Flat pockets 5 are incorporated in the fixed part l of the storage, the depth of which corresponds at most approximately to the normally existing gap thickness s.

If the load P is increased by any circumstance, it is decreased the gap down to the strength s'. This gap change creates over the The storage area has a different pressure distribution, which corresponds approximately to line 6. There is a lower pressure drop in the pocket 5 than in the case of a thick gap, that is a higher pressure, the total integral of which again corresponds to the increased load P '.

This stabilizing support element can be in various arrangements and modifications are used technically.

Should z. B., like A b b. 3 shows a piston to be supported so will you can arrange three or more such support elements over the circumference of the piston. In this figure shows 7 the cylinder with the pressure chamber 8, the piston 9, which with Bores 10 is provided and in which the pockets 11 are incorporated. For example four pockets are provided on the circumference.

If the piston 9 is moved on one side towards the wall with such a guide, a pressure distribution occurs on the side of the narrowing gap 11 which corresponds approximately to line 6 (Ab b. 2). On the opposite side, there is a pressure distribution that runs roughly along line 4 or below. The difference in the pressure integrals of the two diametrically located gaps corresponds to an excess force which moves the piston 9 to the center until the forces are in equilibrium again or until the excess pressure on one side is sufficient to maintain equilibrium with an externally applied transverse force.

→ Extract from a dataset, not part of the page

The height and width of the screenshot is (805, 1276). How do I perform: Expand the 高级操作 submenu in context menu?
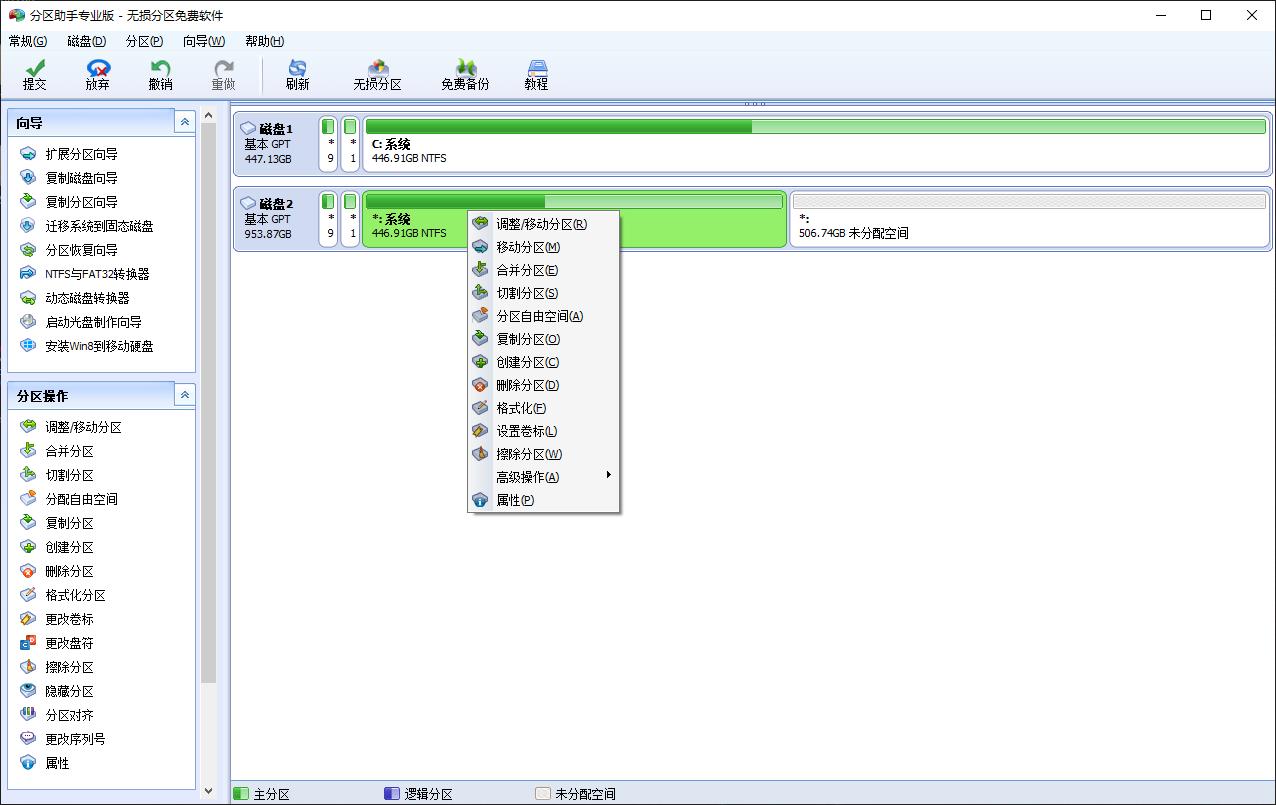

The example according to A b b. 4 refers to a technically simple one Solution for piston centering. In the piston 9 pockets 12 are incorporated, which begin at the front edge of the piston, the greatest depth of which is just there, and which run out in the direction of the gap flow in the circumference of the piston. A special In this case, there is no inflow bore. The pockets 12 are therefore directly immediate connected to the pressure chamber 8. This has the effect that when the piston 9 an increased pressure is created on the cylinder wall 7 in the pocket 12 located there, which can rise to the internal pressure of the space 8 while on the opposite Side a greater pressure drop occurs in the gap. This pressure asymmetry works in a returning, i.e. stabilizing sense.

This arrangement can be attached one behind the other several times in the axial direction each time the pockets of a zone at their deep part by a groove be connected to each other.

A b b. 5 shows a piston equipped in this way. There are two zones with Pockets 12 shown, which are arranged in a ring and at their depth ends through a groove, e.g. B. connecting groove 13, are interconnected. In axial Direction several such elements 13, 12 are provided one behind the other.

For the function of the described arrangements it is irrelevant whether the pockets, as shown, are incorporated in the piston or in the cylinder. For manufacturing reasons, however, this is better on a piston than in one Can attach cylinder.

Claims (2)

Claims: 1. Device for the hydraulic support of pistons and guides with little or no relative movement between cylinder and piston or between the two guide parts, in which a liquid or gaseous medium is pressed into the gap between piston and cylinder or the guide parts, respectively - Indicates that from the feed point (2) outgoing pockets (5, 12) are incorporated into one part (1, 9) , the initial depth of which is approximately equal to the normal gap thickness (s) and which decrease in depth in the direction of flow. 2. Device according to claim 1, characterized in that at Piston guides the pockets (12) arranged distributed and through at their deep ends a groove (13) are connected to one another, with several such in the axial direction Elements consisting of an annular groove with pockets are provided one behind the other. In Considered publications: German Patent Specifications No. 837 026, 91.9 679; U.S. Patent No. 2,833,602; French Patent No. 1002 430; British U.S. Patent No. 642,941.